Closed-form Jacobian Calculation is available for all cases, which simplifies likelihood computation and chain rule application for gradient-based or reparameterization-based optimization (Smith et al., 2019).
Minimum Distance Approaches rely on kernel smoothing, empirical process theory, and robust distance metrics for nonparametric estimation (Neumeyer et al., 2018).
Robustified ML or quantile-matching strategies are important in contaminated or heavy-tailed settings, often using rectification or outlier-immune loss functions (Raymaekers et al., 2020).

Performance considerations dictate algorithm and prior choice. In federated learning or privacy-critical environments, communication costs and SMC protocols determine feasibility. For high-dimensional inference, transformation parameterization and closed-form derivatives are preferred for scalability.

7. Comparative Performance and Limitations

No single transformation family (Yeo–Johnson, Box–Cox, Modulus, Dual, etc.) is universally optimal (Charitidou et al., 2013).

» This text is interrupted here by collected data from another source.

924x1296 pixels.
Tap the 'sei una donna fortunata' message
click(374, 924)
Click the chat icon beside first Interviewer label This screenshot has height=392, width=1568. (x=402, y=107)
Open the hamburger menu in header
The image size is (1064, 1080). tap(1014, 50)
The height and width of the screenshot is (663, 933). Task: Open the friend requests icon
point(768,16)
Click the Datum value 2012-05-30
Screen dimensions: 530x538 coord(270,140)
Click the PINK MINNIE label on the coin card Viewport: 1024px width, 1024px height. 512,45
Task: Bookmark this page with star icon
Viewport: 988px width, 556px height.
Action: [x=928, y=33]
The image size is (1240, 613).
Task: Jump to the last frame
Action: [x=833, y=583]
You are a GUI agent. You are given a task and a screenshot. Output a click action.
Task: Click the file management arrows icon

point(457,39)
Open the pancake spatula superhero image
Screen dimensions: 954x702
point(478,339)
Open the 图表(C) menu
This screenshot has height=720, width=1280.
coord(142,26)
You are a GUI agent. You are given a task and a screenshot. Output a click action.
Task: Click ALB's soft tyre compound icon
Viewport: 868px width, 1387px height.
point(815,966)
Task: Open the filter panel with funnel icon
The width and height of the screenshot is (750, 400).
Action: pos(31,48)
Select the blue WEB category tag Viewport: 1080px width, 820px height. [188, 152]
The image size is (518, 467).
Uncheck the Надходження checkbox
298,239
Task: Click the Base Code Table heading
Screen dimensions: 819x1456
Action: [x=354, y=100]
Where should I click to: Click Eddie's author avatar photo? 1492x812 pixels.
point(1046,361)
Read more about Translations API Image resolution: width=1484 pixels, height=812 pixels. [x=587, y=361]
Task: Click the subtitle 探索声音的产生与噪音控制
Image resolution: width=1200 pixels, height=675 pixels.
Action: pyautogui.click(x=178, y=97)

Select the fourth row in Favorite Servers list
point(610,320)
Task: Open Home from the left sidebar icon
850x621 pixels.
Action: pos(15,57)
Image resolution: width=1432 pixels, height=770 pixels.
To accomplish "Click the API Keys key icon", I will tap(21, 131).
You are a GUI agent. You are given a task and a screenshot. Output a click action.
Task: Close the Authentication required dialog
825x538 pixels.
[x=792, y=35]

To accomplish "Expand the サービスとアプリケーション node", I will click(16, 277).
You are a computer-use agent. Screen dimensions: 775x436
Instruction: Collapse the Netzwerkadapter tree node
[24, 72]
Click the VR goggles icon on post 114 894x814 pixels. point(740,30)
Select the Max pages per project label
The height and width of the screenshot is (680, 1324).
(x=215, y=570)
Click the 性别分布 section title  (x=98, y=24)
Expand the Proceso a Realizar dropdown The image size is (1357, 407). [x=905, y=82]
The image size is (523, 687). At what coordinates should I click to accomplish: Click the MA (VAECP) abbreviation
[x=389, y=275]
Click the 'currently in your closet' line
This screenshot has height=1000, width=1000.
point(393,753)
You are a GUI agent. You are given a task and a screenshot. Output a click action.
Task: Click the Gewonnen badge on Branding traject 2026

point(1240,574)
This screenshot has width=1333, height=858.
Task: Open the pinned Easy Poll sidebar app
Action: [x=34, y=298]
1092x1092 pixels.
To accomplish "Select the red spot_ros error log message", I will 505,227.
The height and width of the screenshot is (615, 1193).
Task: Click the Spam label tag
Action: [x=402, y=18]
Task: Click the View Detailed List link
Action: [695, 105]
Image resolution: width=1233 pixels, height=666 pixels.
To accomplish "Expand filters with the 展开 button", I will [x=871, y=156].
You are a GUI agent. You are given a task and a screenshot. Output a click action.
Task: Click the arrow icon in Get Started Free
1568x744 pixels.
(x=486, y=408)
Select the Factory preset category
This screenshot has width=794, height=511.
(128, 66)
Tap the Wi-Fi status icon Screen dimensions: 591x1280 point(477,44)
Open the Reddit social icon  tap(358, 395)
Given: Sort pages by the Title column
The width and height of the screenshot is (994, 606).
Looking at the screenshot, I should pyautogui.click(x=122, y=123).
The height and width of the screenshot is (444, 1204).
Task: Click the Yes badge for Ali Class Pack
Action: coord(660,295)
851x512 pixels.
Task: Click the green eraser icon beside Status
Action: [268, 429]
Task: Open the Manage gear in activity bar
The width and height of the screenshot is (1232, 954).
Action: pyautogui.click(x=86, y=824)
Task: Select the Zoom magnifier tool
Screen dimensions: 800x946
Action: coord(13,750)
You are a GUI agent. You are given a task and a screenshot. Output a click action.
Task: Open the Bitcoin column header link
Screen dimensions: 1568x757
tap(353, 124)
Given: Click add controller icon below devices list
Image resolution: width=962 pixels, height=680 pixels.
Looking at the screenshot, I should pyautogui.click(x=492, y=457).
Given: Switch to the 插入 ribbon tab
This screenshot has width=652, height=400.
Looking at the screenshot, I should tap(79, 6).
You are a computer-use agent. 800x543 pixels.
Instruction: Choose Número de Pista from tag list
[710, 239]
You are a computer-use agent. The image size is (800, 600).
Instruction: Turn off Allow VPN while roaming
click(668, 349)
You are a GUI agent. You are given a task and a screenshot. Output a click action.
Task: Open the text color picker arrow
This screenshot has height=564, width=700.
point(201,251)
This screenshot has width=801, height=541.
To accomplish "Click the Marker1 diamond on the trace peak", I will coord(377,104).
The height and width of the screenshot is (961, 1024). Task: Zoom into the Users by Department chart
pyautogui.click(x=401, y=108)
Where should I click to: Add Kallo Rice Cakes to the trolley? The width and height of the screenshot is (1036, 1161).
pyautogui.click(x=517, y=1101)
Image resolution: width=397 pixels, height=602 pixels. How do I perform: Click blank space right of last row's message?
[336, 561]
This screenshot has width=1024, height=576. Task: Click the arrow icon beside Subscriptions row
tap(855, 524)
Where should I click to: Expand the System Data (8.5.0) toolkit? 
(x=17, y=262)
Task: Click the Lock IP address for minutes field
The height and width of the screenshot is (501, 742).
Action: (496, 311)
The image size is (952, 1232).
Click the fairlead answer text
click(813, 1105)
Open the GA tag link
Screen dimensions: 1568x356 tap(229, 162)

Empirical comparisons indicate:

Yeo–Johnson is preferred when input includes negative values or symmetry is only slightly improved post-transformation.
Box–Cox yields best normalization for strictly positive, highly skewed data.
Modulus is effective for heavy-tailed distributions.
For data close to normal, the identity transformation is selected via model probabilities.

Robust estimation procedures and federated optimization (as in SecureFedYJ) address practical limitations involving outliers, privacy, or distributed data. Limitations may arise in data with extreme tail behavior, complex dependencies, or when strict invertibility across the entire support is not maintained.

The Yeo–Johnson transformation provides a mathematically principled, computationally efficient, and robust method for data Gaussianization, with broad applicability across contemporary statistical modeling, machine learning preprocessing, robust estimation, and privacy-preserving inference (Charitidou et al., 2013, Neumeyer et al., 2018, Smith et al., 2019, Raymaekers et al., 2020, Marchand et al., 2022, Niyogi et al., 2023, Hu et al., 24 Dec 2024). Its versatility and adaptiveness to the complete real line account for its wide adoption and continued development in both theoretical and applied contexts.